A Closer Look at the Robustness of Contrastive Language-Image Pre-Training (CLIP)

Contrastive Language-Image Pre-training (CLIP) models have demonstrated remarkable generalization capabilities across multiple challenging distribution shifts. However, there is still much to be explored in terms of their robustness to the variations of specific visual factors. In real-world applications, reliable and safe systems must consider other safety objectives beyond classification accuracy, such as predictive uncertainty. Yet, the effectiveness of CLIP models on such safety-related features is less-explored. Driven by the above, this work comprehensively investigates the safety objectives of CLIP models, specifically focusing on three key properties: resilience to visual factor variations, calibrated uncertainty estimations, and the ability to detect anomalous inputs. To this end, we study 83 CLIP models and 127 ImageNet classifiers. They are diverse in architecture, (pre)training distribution and training strategies. We consider 10 visual factors (e.g., shape and pattern), 5 types of out-of-distribution data, and 8 natural and challenging test conditions with different shift types, such as texture, style, and perturbation shifts. Our study has unveiled several previously unknown insights into CLIP models. For instance, they are not consistently more calibrated than other ImageNet models, which contradicts existing findings. Additionally, our analysis underscores the significance of training source design by showcasing its profound influence on the three safety-related properties. We believe our comprehensive study can shed light on and help guide the development of more robust and reliable CLIP models.

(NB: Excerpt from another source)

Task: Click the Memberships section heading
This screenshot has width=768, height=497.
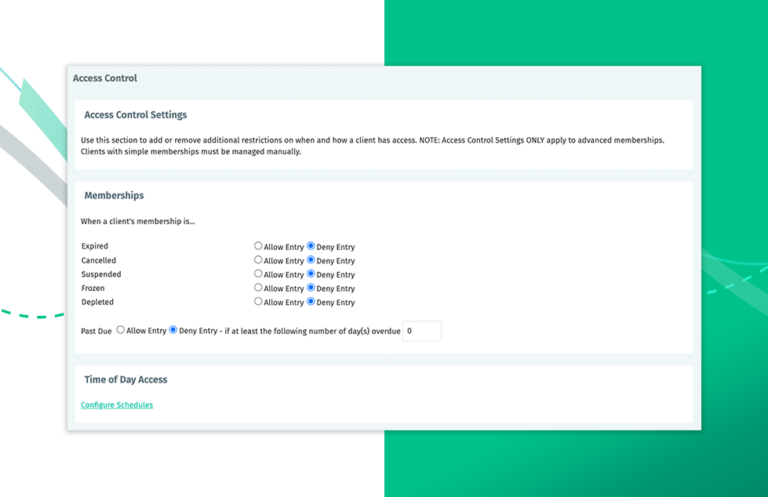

翻译：对比语言-图像预训练（CLIP）模型在多种具有挑战性的分布偏移场景中展现出卓越的泛化能力。然而，针对特定视觉因子变化的鲁棒性仍有待深入探索。在实际应用中，可靠且安全的系统除分类准确率外，还需兼顾预测不确定性等其他安全目标，而CLIP模型在此类安全相关特性上的效能研究尚不充分。基于此，本研究系统性探讨了CLIP模型的安全目标，重点关注三个关键属性：对视觉因子变化的韧性、校准的不确定性估计以及异常输入检测能力。为此，我们研究了83个CLIP模型与127个ImageNet分类器，这些模型在架构、(预)训练分布及训练策略上具有多样性。我们考虑了10种视觉因子（如形状与图案）、5类分布外数据以及8种包含纹理、风格与扰动等不同偏移类型的自然且具有挑战性的测试条件。本研究发现若干关于CLIP模型此前未知的洞见，例如其校准性能并非始终优于其他ImageNet模型——这与既有结论相悖。此外，我们的分析通过揭示训练源设计对三种安全相关属性的深远影响，强调了其重要性。我们相信这项系统性研究可为开发更鲁棒、更可靠的CLIP模型提供启示与指导。